#### Description of the task:
Retrieve all lines below that have the string "computer".

#### Task input:

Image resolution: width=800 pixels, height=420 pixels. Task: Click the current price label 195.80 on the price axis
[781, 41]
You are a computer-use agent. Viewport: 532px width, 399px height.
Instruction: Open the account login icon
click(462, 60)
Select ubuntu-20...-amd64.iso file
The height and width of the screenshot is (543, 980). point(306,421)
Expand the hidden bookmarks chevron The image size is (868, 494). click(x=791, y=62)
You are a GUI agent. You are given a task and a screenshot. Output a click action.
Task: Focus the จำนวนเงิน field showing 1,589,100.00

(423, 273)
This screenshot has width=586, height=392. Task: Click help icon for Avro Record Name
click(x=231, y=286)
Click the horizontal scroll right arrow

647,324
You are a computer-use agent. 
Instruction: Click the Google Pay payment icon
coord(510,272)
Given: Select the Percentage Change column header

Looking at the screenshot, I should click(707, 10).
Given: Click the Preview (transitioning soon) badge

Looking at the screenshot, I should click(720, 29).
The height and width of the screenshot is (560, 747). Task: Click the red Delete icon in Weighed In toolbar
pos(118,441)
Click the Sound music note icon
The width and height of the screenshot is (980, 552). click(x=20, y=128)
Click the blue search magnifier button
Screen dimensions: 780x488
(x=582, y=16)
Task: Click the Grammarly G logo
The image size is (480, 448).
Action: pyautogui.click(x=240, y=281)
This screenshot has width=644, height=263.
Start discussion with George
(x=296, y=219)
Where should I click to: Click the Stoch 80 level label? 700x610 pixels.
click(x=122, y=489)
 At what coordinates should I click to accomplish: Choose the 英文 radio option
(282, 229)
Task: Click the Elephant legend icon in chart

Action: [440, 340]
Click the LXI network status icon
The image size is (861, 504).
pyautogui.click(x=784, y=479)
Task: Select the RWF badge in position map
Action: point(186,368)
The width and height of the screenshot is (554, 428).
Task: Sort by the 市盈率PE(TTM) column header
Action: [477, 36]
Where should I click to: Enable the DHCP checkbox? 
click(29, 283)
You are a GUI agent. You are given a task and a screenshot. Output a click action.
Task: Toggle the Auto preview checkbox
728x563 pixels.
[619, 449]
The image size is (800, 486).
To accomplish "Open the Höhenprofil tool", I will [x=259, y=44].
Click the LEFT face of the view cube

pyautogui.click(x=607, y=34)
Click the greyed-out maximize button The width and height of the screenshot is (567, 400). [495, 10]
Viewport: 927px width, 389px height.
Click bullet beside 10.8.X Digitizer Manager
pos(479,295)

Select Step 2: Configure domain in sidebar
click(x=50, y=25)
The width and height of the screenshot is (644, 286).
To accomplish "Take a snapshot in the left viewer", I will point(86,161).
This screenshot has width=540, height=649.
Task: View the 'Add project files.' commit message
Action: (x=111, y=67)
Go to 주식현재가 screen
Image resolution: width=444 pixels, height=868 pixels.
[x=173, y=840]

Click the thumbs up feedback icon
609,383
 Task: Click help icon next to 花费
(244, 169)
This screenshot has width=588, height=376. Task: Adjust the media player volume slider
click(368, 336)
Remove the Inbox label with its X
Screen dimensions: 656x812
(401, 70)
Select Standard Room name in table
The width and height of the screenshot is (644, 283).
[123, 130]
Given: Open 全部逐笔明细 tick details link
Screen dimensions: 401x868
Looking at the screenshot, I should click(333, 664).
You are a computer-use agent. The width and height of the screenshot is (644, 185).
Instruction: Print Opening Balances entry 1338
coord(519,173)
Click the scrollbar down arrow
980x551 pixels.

#### Answer box:
You are a computer-use agent. Viewport: 532px width, 399px height.
You are a computer-use agent. 
You are a computer-use agent. The width and height of the screenshot is (644, 185).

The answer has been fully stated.